Genauso wie die ganzen Extraevents vor den Sommerfreien. Ich habe das Gefühl, ich koordiniere nur noch die Termine. Kindergeburtstage (dieses Wochenende gleich 3)…..das Sirenchen hat auch bald Geburtstag….oh….was mach ich nur, ich habe noch keine handfeste Idee und dann die ganze Abschiedsfeste, Elternabende, Schultütenbasteln, Ausflüge, Projektwochen……Und manchmal, da gucke ich sogar Fußball! Das mache ich auch nur zu WM Zeiten. Ansonsten interessiert mich das herzlich wenig.

Daneben schlaucht mich der plötzliche „Herbst“. Das macht mich so uuuuuuuneeeeeendlich müde! Schlimm. Ich könnte beim Vorlesen so weg ratzen. Bin ich neulich abends auch. 😀

 

Äußerst erfreulich finde ich übrigens, dass das Sirenchen einer Klasse und Lehrerin zugewiesen wurde, die ich auch gerne wollte. Das erfuhr ich Anfang letzter Woche.  Das Sirenchen wird übrigens ähnlich „allein“ mit der Schule starten, wie der Sohn letztes Jahr. Sie ist das einzige Mädchen aus der Kita, die zur Schule geht und mit den Jungs hat sie nicht wirklich viel zu tun. Die kommen außerdem alle in eine andere Klasse. Ich denke mit ihrer Klasse und Lehrerin ist sie aber erstmal gut versorgt für einen freundlichen Start.
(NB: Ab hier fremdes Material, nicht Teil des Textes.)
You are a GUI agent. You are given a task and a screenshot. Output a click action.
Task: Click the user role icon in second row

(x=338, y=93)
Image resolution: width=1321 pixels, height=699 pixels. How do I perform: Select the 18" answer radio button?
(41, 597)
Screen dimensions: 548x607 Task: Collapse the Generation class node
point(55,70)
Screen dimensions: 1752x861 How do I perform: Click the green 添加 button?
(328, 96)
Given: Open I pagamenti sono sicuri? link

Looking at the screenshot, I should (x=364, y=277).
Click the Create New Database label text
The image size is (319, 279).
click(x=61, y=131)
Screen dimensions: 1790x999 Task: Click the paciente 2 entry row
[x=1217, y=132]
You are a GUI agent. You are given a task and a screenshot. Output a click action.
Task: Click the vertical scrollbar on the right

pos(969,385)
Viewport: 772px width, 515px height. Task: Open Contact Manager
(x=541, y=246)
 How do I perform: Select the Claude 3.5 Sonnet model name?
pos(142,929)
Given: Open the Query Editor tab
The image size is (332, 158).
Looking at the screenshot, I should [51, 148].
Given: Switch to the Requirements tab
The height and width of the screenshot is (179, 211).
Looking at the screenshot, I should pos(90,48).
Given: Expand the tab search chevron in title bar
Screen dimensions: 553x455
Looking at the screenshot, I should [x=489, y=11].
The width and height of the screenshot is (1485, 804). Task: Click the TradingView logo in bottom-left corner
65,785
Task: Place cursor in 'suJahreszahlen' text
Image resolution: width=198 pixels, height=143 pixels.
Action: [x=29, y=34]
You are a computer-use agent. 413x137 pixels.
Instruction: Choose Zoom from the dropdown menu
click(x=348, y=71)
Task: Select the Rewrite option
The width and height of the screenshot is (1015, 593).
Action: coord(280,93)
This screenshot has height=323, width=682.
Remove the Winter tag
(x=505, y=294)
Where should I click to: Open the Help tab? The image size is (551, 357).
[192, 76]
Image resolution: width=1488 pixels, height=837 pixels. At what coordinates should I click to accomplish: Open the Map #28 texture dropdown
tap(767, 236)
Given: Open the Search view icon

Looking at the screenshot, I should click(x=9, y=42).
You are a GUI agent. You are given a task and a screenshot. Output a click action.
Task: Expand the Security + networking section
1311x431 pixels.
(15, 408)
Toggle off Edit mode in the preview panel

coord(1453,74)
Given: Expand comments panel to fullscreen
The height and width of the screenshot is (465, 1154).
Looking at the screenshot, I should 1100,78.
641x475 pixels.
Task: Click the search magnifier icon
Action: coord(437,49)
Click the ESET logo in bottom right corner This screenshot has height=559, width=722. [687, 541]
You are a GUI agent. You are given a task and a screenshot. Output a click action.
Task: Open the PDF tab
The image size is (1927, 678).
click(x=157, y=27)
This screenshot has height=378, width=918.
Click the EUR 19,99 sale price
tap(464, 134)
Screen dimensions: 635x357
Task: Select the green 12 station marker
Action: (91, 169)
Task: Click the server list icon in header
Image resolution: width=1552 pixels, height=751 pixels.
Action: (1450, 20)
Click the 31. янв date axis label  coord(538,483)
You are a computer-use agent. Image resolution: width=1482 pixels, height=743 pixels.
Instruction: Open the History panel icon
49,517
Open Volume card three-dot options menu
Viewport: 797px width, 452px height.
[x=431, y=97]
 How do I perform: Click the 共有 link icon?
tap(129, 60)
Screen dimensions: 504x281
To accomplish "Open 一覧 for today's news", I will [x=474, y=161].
Sie spielt auf jeden Fall wieder vermehrt Schule und probiert mehrmals am Tag ihre Schultasche an. 

Ansonsten sind die Kinder und ich zwischendurch immer im Dienst der Bienen unterwegs. Hummeln und Co, die auf Gehwegen sitzen, werden vorsichtig in Sicherheit getragen und alle ins Wasser gefallenen Bienen werden rausgefischt und reanimiert. Das funktioniert erstaunlich gut, indem man sie in Salz und etwas Zucker „wälzt“. Vorsichtig natürlich. Das Salz und auch der Zucker entzieht den Tracheen der Insekten das Wasser und sie können wieder atmen. Der Zucker wird gern als Stärkung aufgeschleckt. Auch scheinbar tote Exemplare erwachten nach 15 Minuten wieder zum Leben. Einzig eine Biene hat es einfach nicht mehr geschafft. Auch das gehört zum Leben.